An English translation of the full text of the letter can be found here. The third paragraph could not be a stronger exposition of the obligation imposed by the Council of Trent that Holy Scripture should be understood and expounded in accordance with the Holy Fathers and doctors of the Church.

But the fourth paragraph qualifies this in a quite remarkable way (the part translated below is taken from James Brodrick's two volume 1928 biography of Bellarmine rather than the website linked above):
If there were a real proof that the sun is in the centre of the universe, that the earth is in the third heaven, and that the sun does not go round the earth but the earth round the sun, then we should have to proceed with great circumspection in explaining passages of Scripture which appear to teach the contrary, and rather admit that we did not understand them than declare an opinion to be false which is proved to be true....
I do not think any one today would insist on interpreting the passages from Genesis, Psalms, Ecclesiastes and Joshua according to the consensus of the Fathers and doctors as it existed in 1615.

Applying this to Catholic teaching on the death penalty:

1. Though there is a consensus in favour of the (conditional) legitimacy of capital punishment, I am finding it difficult to find a point at which one can clearly say it became defined teaching. That being the case, the freedom then still exists, in the sense in which Bellarmine suggests, that the cited passages of Scripture might be understood differently without it becoming a matter of heresy. (Indeed, I suspect that the passages of Scripture where the Church has defined one particular understanding rather than another are relatively few.)

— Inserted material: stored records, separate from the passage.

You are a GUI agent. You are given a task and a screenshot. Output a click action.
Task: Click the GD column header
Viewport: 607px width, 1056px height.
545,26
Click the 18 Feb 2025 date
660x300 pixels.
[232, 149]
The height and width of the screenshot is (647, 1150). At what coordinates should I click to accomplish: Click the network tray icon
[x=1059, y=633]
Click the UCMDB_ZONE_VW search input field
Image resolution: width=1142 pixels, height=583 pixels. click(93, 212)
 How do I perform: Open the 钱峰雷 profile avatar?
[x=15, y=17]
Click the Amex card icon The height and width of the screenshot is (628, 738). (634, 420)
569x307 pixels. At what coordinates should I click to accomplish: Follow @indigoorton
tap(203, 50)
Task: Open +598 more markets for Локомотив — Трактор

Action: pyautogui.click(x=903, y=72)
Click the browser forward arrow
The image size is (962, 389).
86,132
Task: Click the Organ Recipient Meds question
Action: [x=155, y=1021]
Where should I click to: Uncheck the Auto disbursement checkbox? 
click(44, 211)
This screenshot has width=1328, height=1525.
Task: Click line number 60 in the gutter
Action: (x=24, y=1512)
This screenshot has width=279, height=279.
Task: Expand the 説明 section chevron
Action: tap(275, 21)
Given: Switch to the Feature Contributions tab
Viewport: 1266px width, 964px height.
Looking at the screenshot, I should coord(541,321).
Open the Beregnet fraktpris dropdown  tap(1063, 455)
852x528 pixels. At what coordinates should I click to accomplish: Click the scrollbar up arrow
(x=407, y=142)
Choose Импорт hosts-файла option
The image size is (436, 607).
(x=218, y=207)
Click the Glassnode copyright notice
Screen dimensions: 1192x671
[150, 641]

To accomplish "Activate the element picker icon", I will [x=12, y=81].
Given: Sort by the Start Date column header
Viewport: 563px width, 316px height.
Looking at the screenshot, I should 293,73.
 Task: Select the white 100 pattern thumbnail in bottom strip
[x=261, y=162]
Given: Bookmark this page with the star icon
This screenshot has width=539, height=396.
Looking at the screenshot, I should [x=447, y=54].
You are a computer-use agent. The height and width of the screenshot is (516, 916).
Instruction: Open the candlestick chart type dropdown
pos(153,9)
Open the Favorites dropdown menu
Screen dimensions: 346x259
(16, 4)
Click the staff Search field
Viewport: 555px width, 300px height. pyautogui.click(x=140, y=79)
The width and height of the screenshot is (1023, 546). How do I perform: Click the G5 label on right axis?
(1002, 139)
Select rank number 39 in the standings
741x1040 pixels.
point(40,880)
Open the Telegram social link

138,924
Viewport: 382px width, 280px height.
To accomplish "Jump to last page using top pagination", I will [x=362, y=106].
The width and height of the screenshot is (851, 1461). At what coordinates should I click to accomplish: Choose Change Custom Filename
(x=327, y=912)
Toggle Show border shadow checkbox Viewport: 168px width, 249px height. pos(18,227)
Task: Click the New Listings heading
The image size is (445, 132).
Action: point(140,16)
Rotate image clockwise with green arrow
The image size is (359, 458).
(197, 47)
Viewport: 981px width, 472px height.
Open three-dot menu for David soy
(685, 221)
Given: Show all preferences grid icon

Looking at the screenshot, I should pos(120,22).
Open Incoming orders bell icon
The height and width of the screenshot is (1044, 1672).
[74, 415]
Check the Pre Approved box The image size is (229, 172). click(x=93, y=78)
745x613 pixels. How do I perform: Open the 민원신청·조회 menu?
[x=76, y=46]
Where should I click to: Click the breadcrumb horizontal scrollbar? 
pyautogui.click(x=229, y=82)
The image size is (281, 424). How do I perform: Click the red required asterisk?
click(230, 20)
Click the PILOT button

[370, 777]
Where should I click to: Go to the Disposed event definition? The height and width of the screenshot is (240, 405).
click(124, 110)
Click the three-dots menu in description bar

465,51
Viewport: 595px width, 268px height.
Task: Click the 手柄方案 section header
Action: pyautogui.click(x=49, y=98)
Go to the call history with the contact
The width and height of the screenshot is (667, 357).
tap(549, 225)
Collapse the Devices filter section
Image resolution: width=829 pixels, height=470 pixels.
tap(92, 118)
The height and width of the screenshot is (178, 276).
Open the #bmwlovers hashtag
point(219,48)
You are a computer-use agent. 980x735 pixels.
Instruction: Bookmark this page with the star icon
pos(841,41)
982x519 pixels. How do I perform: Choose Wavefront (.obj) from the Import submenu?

2. In this case, the use of reason being suggested by Pope Francis lies in the field of the humanities, and, in particular, our understanding of the nature of the dignity of the human person. One can look, as does Pope Francis ("... No man, “not even a murderer, loses his personal dignity...”), to the inalienable nature of the rights of the person (cf the preamble to the UN Universal Declaration of Human Rights). And one can also look, as does Pope Francis again and as is recognised to an extent in the Catechism of the Catholic Church n.2267, to studying the injury to human dignity represented by the death penalty (the writing of Sr Helen Prejean provides an evidence that can be considered in this regard).

3. That a definition against the death penalty could constitute a genuine development of doctrine appears to me, in the light of the considerations above, quite possible, as Pope Francis himself suggests.

4. But I suspect that a final definition one way or the other may not be forthcoming and, rather like the question of conscientious objection and the legitimacy of military service in the teaching of Vatican II (cf Gaudium et Spes n. 79), the two strands of Catholic life with regard to the question will continue to exist side by side.